I too had a 20 ton splitter and there was nothing it couldn't handle. I sold it (long story) and bought a 26 ton vs the 35 ton that was also available.


----------



## smokinj (Jan 17, 2011)

Are you talking about renting or buying a splitter?


----------



## CarbonNeutral (Jan 17, 2011)

How does the price/reviews compare to the Huskee 22 ton?


----------



## chvymn99 (Jan 17, 2011)

smokinjay said:
			
		

> Are you talking about renting or buying a splitter?



I'm looking at buying one.


----------



## chvymn99 (Jan 17, 2011)

CarbonNeutral said:
			
		

> How does the price/reviews compare to the Huskee 22 ton?

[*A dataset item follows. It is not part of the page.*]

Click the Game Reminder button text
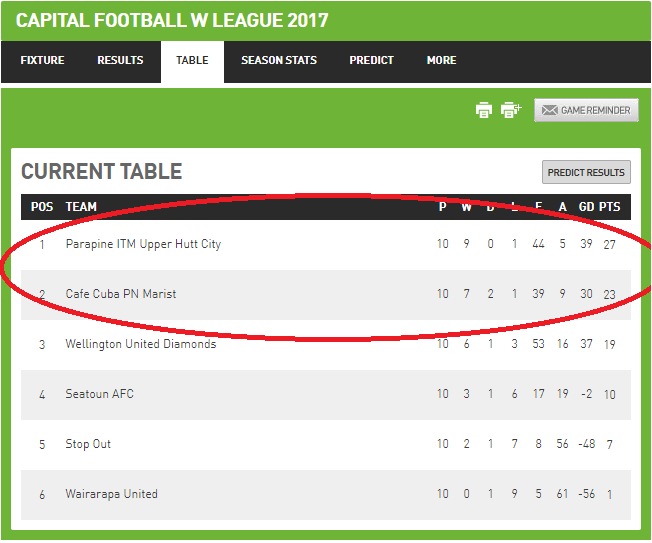 coord(595,110)
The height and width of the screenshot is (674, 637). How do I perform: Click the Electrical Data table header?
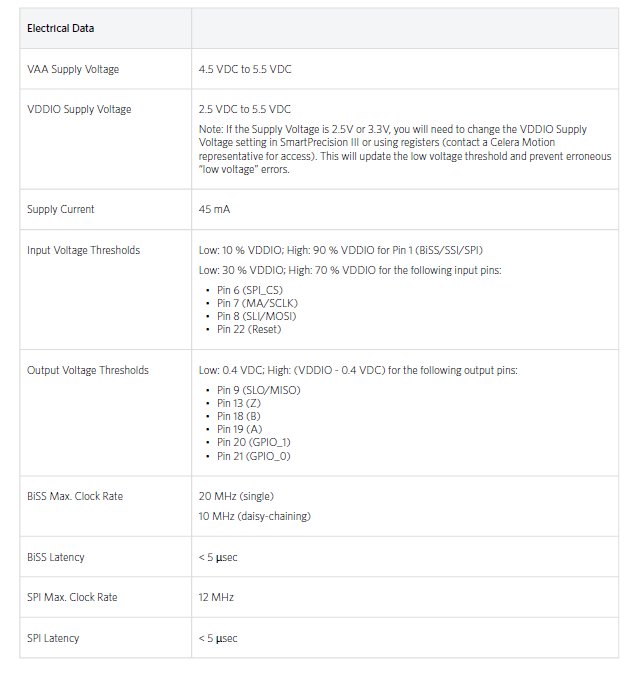pos(61,28)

For the Swisher 22 ton, they are just Hand in Hand the same price.  How good is the Huskee 22 ton?


----------



## chvymn99 (Jan 17, 2011)

As far as one of my reasons for looking at going overkill.  Is the looks of the the higher tonnage splitters look better built:  from the Beam, to the Brace, to how the hydrualics layout, and to the engine.  

I am just wanting to make this a once buy situation.  I really dont have a reference point to which tonnage will be suitable.  My neighbor has a homemade splitter attached to his Bobcat that we utilize when we are over there.  But I dont always want to be bother him to split wood, would like to be self supportive.  I've never seen that stall out on any wood.  In fact a lot of time we can actually double up two like sized pieces of wood.


----------



## smokinj (Jan 17, 2011)

chvymn99 said:
			
		

> smokinjay said:
> 
> 
> 
> ...



If your on the road much the 34 ton seem like it will move down the road quickier. Most are only worried about cycle time but heck if you cant drive over 40 mph what the heck....Splitting either splitter going to do that just fine.


----------



## Nic36 (Jan 17, 2011)

I can almost guarantee that you will like the Huskee 22 ton splitter and it will split anything you put in it with ease. I am not sure the length wood you need to split, but your stove is probably similar to mine....about 18 inches max. Will you split longer pieces? The Huskee splitter has no problems with 18" pieces. If you are not splitting longer than that, a higher tonnage splitter would be overkill in my opinion.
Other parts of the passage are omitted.